Optimal therapeutic sequence has not yet been established in patients with ALK positive advanced non-small cell lung cancer (aNSCLC) developing ALK resistant mutations after treatment with 1^st/2^nd generation(gen.) ALK inhibitors (ALKi). Treatment selection based on ALK resistance mutations may be a strategic approach for the decision-making process as each ALKi has a different spectrum of coverage of ALK mutations. Liquid biopsy (ctDNA) can provide a non-invasive option to identify resistant mechanisms. Lorlatinib is a 3^rd gen. ALKi that overcome ALK dependent resistance and being active against multiple ALK mutations that confer resistance to other inhibitors. ALKALINE aims to assess the activity of lorlatinib based on the presence of ALK mutations identified on ctDNA in patients progressing on 2^nd gen. ALKi. A preselection sub-study will assess the time of emergence of resistance mutations in blood in patients under treatment with 2^nd gen. ALKis.

Trial design

ALKALINE is a phase II, open-label, multicenter, single-arm study in 84 pts with ALK+ aNSCLC progressing on 2^nd gen. ALK TKI. ctDNA is performed before lorlatinib to stratify pts in 3 cohorts: A: if ≥ 1 ctDNA ALK mutations, B: non-ALK mutations and C: no ctDNA detected. Eligible patients receive lorlatinib until disease progression (PD), unacceptable toxicity or occurrence of any withdrawal criterion. Lorlatinib beyond PD is allowed if clinical benefit. Imaging, including brain MRI and ctDNA are performed every 2 months until week 40 and then 3 monthly. A prospective sub-study will assess the time to emergence of resistance mutations and its impact on outcomes in patient on treatment with 2^nd gen. ALKi. ctDNA is collected 3 monthly until PD to 2^nd gen.

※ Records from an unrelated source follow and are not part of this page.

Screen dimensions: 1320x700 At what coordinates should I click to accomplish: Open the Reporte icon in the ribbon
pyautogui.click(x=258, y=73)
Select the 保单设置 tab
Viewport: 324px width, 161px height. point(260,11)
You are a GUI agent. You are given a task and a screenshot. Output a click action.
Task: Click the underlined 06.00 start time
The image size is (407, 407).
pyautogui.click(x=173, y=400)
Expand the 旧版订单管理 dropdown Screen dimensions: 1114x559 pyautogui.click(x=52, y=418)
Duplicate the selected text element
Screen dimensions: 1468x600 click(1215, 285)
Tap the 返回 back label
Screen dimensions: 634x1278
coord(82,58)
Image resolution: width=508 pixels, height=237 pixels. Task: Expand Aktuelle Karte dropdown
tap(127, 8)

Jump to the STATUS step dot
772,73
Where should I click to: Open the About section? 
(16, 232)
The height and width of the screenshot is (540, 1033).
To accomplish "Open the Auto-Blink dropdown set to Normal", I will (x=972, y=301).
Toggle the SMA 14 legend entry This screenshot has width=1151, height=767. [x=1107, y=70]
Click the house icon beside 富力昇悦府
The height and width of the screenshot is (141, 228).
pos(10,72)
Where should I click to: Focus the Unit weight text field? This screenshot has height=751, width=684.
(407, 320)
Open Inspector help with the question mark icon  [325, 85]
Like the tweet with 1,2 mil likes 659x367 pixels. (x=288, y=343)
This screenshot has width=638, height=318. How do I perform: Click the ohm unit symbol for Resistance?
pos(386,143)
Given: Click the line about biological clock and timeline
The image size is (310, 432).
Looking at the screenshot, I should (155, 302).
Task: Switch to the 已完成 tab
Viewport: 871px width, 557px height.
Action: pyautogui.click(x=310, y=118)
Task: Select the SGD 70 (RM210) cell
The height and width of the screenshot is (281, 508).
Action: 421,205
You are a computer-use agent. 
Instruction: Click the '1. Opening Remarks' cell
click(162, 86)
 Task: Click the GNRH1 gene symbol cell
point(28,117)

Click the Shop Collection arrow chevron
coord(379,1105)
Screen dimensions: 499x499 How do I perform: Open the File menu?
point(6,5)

ALK inh. (RECIST v.1.1). Pts in the sub-study will enter the main study during PD based on RECIST v1.1. Primary endpoint is progression-free survival rate at 12 months in cohort A as assessed by Blinded Independent Central Review based on RECIST v1.1. Secondary objectives will evaluate activity in cohorts B and C, toxicity and patient reported outcomes. The estimated duration of the ALKALINE is 72 months, with an enrolment period of 42 months.

Clinical trial identification

EudraCT: 2019-003862-41; EU: 2022-502449-82-00; NCT04127110.

Editorial acknowledgement

Legal entity responsible for the study

EORTC.

Funding

EORTC.

Disclosure

All authors have declared no conflicts of interest.